Okay, so I'm trying to be better. I'm a work in progress.
But after watching hundreds of those hard-working and often, life-saving school custodians lose their jobs, after Rahm privatized CPS' custodial services (not to mention the hundreds of library custodians and lunchroom ladies before them), leaving schools filthy and dangerous, and all this without much of a peep from Boardman and the Local 73 leadership, I may have been overcome by anger. I'm working on that as well.
Chicago teacher Michelle Strater Gunderson makes a great point:
All of the coverage so far, though, has been focused on building conditions and mismanagement. I see yet another side of this issue – workers’ rights. The privatization of the work has made it almost impossible for workers to do their jobs. The hours and personnel in each building were cut drastically, and to make matters worse, Aramark just laid off 468 janitors last week.So somebody tell me -- where was the outcry from the custodial unions defending their own members? I searched in vain, including on the Local 73 website, for any sign of protest or public resistance. If I'm wrong about that, show me. I welcome any and all public statements or actions taken by President Boardman or other Local 73 leaders, critical of Rahm for his privatization or for recent firings. I will gladly post them without comment.
|Rahm sells his pension deal. But who was buying?|
Ben Joravsky writes:
You might not think that belonging to different SEIU locals would matter much, but lately it does. Among union activists, Local 73 is known as the mayor's—well, let's just say union activists aren't too thrilled with Local 73.REMEMBER this all came after Boardman broke ranks with the broad coalition of union leaders who were fighting back against Rahm's attack on public employees retiree pensions. The mayor wanted to raise property taxes by $250 million — and increase employee contributions by 29%. One after another, union leaders and activists spoke out, from AFSCME to the FOP to the CTU. But Boardman went along.
This from the Sun-Times:
Christine Boardman, president of the Service Employees International Union (SEIU) Local 73, said she supports the “basic constructs” of the pension deal that impacts 10,000 of her members. “We’re in support of the increase in employee contributions. We’re in support of the Emanuel plan to try to fund it through property tax increases. The bill is going to pass. I know that. You know that,” she said. “We’re not gonna work against the bill. We’ve told that to Speaker [Mike] Madigan. We’re gonna be neutral, only because of the effect it has on retirees.”Neutral indeed.
I guess the icing on the cake for me was when Boardman then kicked in with $25,000 of her members' hard earned money as a gift to Rahm's already swollen campaign fund. A real punch in the gut, not only to the mayor's needy progressive opponents, Bob Fioretti and fellow union president Karen Lewis, but to the janitors and pensioners being screwed by the mayor's privatization deals.

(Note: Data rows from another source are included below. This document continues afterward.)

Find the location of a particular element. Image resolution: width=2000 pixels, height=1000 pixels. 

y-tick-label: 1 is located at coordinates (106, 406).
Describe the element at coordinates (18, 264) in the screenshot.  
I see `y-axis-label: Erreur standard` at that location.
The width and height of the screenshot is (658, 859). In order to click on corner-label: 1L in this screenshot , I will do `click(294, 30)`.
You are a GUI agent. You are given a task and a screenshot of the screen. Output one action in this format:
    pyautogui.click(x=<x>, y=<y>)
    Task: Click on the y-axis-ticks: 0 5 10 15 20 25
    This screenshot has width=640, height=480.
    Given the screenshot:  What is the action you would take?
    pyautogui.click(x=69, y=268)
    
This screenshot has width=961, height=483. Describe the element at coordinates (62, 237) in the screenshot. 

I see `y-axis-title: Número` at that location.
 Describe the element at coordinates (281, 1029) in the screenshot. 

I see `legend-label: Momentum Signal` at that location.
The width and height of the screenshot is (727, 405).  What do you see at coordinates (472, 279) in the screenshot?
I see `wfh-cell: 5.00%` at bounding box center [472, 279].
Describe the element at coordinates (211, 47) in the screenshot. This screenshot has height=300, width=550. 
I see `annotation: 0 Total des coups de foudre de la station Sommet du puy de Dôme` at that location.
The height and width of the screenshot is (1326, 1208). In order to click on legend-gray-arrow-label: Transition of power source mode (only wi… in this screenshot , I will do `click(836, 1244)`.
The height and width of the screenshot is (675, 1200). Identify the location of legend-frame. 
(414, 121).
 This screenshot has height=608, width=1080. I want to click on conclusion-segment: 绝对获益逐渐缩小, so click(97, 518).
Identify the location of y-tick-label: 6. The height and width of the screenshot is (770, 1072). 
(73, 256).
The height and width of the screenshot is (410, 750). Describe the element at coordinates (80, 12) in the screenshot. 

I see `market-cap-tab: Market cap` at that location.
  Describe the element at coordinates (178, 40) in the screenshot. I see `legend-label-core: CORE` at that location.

I guess I should have seen this donation coming. Earlier this year, Local 73 broke ranks from most of the other public employees' unions to endorse Mayor Emanuel's proposed pension plan. And last month Mayor Emanuel put Matt Brandon—secretary/treasurer of Local 73—on his minimum-wage task force.To sum up -- I retract the two statements, as requested by Pres. Boardman and her lawyers: 1) that she "signed off on an agreement between CPS and private custodial subcontractors" and 2) that she is "dirtier than a CPS bathroom."
As for her claim that she has been a consistent advocate for the rights of the custodians, I'll leave that for her members and the readers to decide.